La poesía de Gómez Milián es posible que haya cambiado en los últimos tiempos y lo ha hecho desde el reposo y desde una variación del lugar desde el que se enuncia. Antes pertenecía quizá a una propuesta más juglaresca, más vinculada con las propuestas de poesía recitada y ahora es reposada, propiamente tradicional en su estructura de estar escrita para ser leída. No es menor este asunto. La poesía muta por muchas razones ya que es sensible a todo lo que preocupa a su autor, a la concepción que este tiene de la misma y a las necesidades que trata de satisfacer cuando la escribe. Creo que Gómez Milián no ha dejado de ser del todo el poeta que era al inicio de su carrera literaria pero ahora es muchas cosas más, sus libros son más complejos y llevan a los lectores a muchos más lugares.
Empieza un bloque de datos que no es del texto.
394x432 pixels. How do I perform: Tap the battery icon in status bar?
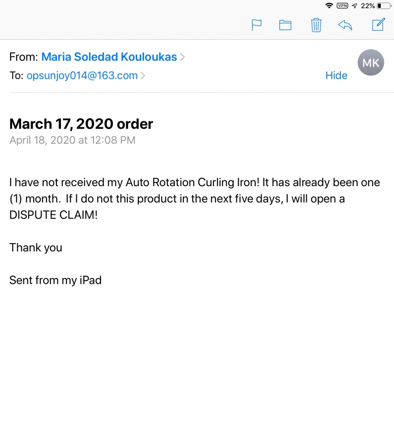pos(384,6)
Motel Pandora es un libro escrito desde el dolor, quizá también desde la desesperación por la alerta producida por la enfermedad de un ser muy querido, un referente vital, podríamos decir, y que acciona una serie de mecanismos que han llevado al poeta a una profunda reflexión sobre la propia vida, la vida también de su hijo, por el nombre que lleva en sí y que portan con orgullo estas tres generaciones. Es una cuestión de sangre, de amor, de vida y de deseo de ahuyentar a la muerte, de tratar de escabullirse de esta refriega en la que se ha visto involucrado a través de su padre. Es un muy buen libro de un buen escritor que ha entendido que la vida y la poesía exigen continuas actualizaciones, una reinvención permanente y no rechazar jamás el enfrentamiento.

Nacho Escuín

Bibliografía

Gómez Milían, O. (2023): Motel Pandora, Zaragoza, PUZ, col. La gruta de las palabras.

Hymes, D. (1971): "Competence and performance in linguistic theory" en R. Huxley and E. Ingram (eds.), Acquisition of languages: Models and methods. New York: Academic Press. 3-23.